* [Task details] Copy the postpartum lasagna recipe below word for word from "4. Stir in passata, crushed" to "smooth—about 5–7 minutes.".

* [Passage to read]
__________

Nourishing Postpartum Lasagnes
Sep 15, 2025
Here’s a nutrient packed and easy-to-follow Postpartum Lasagna Recipe that makes THREE hearty lasagnas—perfect for prepping ahead to nourish new mums with protein, collagen, veggies, and comfort during recovery.
This lasagna is nutrient-dense, freezer-friendly, and comforting. It’s packed with iron-rich meats, healing bone broth, calcium from cheese and milk, and a rainbow of vegetables to support recovery and lactation.
Ingredients:
Vegetables
* 2 onions, chopped
* 3 carrots, chopped
* 1 zucchini, chopped
* 3 celery sticks, chopped
* 2 Portobello mushrooms, chopped
* 2 large handfuls of spinach
* *Optional: 1–2 cloves garlic (omit if baby is sensitive)*
* *Optional: Add any other veg like capsicum
Meat
* 500g minced beef
* 500g minced pork
Pantry
* 2 jars of passata
* 800g tin crushed tomatoes
* 2 tbsp tomato paste
* 2 cups bone broth
* Dash of olive oil or rice bran oil
Herbs & Seasoning
* 4 bay leaves
* Dried or fresh basil, thyme, oregano (to taste)
* Salt & pepper
Pasta
* 2 packs fresh lasagna sheets (egg-based for extra protein)
Cheese Layer
* 300g mozzarella ball, sliced or shredded
* 375g ricotta
* Grated parmesan (to taste)
Béchamel (White Sauce)
* 50g butter
* ½ cup plain flour
* 500ml milk
* Salt & pepper
* *Optional: garlic powder for extra flavour*
Method
- Preheat the oven to 160°C
- Make the Meat & Veggie Sauce
1. In a large pan, heat oil over medium heat.
2. Add chopped onion, carrot, celery, zucchini, mushrooms. Cook for about 10 minutes until softened.
3. Add minced beef and pork. Cook until browned and well broken up.
4. Stir in passata, crushed tomatoes, tomato paste, bone broth, bay leaves, herbs, salt and pepper.
5. Simmer uncovered on low heat for 30 minutes, stirring occasionally, until thickened and reduced.
6. In the final 5 minutes, stir in spinach to wilt.
2. Make the Béchamel (White Sauce)
1. In a separate saucepan, melt butter over medium-low heat.
2. Whisk in flour to form a paste (this is called a roux). Cook for 1–2 minutes to remove the raw flour taste.
3. Gradually add milk, whisking constantly to avoid lumps.
4. Continue to stir until thickened and smooth—about 5–7 minutes.
5. Season with salt, pepper, and optional garlic powder. Set aside.

__________

* [Exercise data]
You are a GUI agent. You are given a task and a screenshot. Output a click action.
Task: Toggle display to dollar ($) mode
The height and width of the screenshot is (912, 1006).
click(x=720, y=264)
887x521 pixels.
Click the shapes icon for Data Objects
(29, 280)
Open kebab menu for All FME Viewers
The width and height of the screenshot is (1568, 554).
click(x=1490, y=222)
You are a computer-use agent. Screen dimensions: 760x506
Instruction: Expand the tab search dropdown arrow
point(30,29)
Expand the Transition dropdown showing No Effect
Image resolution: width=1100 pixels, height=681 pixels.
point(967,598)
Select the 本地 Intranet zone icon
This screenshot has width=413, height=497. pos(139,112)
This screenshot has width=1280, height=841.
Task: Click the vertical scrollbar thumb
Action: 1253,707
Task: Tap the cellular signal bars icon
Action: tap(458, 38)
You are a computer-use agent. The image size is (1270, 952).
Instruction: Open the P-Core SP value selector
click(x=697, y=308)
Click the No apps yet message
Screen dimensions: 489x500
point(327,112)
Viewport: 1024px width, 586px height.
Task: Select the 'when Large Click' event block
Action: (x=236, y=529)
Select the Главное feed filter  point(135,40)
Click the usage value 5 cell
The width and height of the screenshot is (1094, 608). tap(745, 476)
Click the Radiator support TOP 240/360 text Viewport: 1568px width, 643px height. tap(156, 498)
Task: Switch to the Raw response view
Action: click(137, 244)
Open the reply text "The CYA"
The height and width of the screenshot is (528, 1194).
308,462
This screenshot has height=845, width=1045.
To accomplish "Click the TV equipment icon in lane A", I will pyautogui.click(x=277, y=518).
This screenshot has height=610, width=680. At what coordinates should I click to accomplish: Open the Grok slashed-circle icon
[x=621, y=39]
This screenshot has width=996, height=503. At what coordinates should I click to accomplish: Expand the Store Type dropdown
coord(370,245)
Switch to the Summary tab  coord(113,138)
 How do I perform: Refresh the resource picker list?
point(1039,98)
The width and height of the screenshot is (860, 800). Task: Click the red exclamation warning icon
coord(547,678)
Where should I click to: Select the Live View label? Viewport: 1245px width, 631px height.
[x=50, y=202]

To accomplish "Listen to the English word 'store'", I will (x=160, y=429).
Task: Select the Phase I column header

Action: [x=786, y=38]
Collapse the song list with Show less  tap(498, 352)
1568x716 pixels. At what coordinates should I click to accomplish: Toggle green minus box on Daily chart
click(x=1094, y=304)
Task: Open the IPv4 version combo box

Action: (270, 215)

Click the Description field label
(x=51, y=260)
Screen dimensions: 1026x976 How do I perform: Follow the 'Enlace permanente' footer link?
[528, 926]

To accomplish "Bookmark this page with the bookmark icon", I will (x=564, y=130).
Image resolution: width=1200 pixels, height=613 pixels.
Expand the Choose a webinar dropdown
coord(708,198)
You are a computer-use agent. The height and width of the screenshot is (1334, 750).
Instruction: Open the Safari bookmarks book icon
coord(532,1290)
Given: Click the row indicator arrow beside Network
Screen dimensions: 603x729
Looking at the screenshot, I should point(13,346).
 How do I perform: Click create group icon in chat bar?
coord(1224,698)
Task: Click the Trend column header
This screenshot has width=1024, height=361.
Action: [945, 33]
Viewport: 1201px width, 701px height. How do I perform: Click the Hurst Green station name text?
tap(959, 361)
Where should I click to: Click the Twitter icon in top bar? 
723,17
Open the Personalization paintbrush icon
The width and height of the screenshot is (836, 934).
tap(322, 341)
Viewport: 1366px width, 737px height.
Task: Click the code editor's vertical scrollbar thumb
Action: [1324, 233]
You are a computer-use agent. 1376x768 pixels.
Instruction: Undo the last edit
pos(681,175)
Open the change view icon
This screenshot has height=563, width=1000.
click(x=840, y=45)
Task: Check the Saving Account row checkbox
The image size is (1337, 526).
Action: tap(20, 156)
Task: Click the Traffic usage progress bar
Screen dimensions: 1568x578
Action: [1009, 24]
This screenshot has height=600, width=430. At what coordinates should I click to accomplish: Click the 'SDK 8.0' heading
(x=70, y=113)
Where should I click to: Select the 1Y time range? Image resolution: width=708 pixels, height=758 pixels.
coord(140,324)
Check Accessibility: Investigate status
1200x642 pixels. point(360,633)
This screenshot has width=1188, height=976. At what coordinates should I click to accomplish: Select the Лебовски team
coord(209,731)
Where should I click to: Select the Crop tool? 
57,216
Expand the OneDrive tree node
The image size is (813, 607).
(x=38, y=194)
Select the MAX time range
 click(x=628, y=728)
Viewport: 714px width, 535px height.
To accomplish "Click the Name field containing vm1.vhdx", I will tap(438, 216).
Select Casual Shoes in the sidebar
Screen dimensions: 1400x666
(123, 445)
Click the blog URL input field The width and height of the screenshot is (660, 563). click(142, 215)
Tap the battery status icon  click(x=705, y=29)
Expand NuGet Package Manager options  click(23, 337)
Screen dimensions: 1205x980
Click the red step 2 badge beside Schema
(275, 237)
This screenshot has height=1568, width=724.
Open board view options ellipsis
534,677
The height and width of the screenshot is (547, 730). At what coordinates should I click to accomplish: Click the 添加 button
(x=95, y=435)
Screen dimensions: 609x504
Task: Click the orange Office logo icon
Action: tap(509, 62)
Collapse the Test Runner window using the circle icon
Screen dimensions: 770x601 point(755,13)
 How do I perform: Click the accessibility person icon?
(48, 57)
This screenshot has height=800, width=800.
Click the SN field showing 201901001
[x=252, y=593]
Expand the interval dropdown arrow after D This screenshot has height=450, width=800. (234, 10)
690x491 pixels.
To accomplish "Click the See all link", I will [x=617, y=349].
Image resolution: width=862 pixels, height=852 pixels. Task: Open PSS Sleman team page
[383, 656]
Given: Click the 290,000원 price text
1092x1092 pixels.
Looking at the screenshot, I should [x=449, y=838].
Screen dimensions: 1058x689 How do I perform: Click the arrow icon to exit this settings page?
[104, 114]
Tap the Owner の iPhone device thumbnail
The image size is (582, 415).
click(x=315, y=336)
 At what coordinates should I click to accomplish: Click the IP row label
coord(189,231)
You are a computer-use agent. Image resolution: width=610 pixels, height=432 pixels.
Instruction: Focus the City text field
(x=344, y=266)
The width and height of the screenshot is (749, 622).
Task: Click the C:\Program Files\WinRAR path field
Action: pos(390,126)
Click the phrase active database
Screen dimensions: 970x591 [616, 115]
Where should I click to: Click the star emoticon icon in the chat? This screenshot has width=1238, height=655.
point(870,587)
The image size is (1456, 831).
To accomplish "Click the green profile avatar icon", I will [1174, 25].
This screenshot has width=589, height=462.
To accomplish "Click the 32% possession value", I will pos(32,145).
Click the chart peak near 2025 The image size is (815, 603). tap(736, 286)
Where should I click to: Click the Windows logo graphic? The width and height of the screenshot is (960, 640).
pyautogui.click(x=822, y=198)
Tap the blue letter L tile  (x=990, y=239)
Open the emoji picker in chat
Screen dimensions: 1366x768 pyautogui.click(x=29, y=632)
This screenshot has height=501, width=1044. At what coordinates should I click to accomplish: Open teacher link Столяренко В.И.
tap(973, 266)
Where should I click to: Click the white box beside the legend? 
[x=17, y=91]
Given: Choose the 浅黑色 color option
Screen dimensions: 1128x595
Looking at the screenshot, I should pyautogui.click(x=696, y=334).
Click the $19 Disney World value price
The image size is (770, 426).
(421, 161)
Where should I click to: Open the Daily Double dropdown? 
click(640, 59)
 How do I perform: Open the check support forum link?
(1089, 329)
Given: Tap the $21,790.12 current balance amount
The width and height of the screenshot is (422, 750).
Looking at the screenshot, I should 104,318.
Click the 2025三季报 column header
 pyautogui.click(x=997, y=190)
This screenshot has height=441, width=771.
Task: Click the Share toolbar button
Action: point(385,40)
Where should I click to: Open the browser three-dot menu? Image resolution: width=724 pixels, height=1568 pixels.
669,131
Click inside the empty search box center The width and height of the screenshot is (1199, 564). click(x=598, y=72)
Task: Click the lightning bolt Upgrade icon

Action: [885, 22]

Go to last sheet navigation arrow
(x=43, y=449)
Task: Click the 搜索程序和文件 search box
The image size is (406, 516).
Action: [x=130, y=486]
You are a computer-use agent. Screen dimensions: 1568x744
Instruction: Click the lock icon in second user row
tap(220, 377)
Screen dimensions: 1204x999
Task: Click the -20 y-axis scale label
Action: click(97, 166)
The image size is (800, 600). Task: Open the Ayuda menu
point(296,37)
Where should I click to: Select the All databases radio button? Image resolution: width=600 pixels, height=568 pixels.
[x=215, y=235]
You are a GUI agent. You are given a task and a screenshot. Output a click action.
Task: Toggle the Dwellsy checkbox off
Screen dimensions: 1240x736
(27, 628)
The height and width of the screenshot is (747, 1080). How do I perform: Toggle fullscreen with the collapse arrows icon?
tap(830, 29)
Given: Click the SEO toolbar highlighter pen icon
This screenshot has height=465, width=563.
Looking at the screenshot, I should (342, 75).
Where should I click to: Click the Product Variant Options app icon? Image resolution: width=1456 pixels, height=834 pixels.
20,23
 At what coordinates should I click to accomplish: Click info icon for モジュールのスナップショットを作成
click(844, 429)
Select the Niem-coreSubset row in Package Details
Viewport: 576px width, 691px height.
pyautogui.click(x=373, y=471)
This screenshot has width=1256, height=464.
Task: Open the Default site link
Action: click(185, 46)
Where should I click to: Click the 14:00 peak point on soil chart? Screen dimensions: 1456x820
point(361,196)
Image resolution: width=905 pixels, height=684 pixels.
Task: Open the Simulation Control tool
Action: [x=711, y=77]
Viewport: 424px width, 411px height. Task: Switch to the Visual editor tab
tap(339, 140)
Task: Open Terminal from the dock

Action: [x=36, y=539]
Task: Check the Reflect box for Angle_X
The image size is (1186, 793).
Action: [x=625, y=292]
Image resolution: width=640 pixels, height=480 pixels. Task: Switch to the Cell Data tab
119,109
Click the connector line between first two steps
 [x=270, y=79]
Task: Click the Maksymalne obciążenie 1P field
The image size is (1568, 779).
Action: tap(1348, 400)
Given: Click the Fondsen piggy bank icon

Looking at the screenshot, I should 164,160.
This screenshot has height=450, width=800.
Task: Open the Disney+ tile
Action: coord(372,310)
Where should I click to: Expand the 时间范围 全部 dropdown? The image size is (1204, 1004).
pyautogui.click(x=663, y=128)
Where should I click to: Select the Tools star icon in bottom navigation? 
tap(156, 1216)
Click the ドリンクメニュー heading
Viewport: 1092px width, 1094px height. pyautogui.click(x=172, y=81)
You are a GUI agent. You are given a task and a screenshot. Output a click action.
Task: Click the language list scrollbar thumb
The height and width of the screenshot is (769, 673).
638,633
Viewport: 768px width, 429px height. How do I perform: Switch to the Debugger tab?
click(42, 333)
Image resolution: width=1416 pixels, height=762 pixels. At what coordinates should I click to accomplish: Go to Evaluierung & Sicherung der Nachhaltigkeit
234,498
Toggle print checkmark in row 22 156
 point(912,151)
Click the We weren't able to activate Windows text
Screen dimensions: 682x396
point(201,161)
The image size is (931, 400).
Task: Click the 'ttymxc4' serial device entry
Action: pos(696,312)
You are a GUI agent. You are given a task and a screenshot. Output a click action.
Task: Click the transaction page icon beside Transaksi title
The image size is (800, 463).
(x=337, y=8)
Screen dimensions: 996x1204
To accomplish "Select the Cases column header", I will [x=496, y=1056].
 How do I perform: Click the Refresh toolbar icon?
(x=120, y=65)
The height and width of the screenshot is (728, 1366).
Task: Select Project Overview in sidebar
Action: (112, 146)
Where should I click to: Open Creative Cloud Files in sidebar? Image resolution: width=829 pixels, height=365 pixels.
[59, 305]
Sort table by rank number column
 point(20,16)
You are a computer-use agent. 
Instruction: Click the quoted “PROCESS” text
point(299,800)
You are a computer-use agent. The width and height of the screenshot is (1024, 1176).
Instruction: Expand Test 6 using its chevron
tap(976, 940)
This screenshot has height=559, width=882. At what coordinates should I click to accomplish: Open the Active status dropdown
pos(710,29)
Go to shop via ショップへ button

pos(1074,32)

__________

* [Answer section]
4. Stir in passata, crushed tomatoes, tomato paste, bone broth, bay leaves, herbs, salt and pepper.
5. Simmer uncovered on low heat for 30 minutes, stirring occasionally, until thickened and reduced.
6. In the final 5 minutes, stir in spinach to wilt.
2. Make the Béchamel (White Sauce)
1. In a separate saucepan, melt butter over medium-low heat.
2. Whisk in flour to form a paste (this is called a roux). Cook for 1–2 minutes to remove the raw flour taste.
3. Gradually add milk, whisking constantly to avoid lumps.
4. Continue to stir until thickened and smooth—about 5–7 minutes.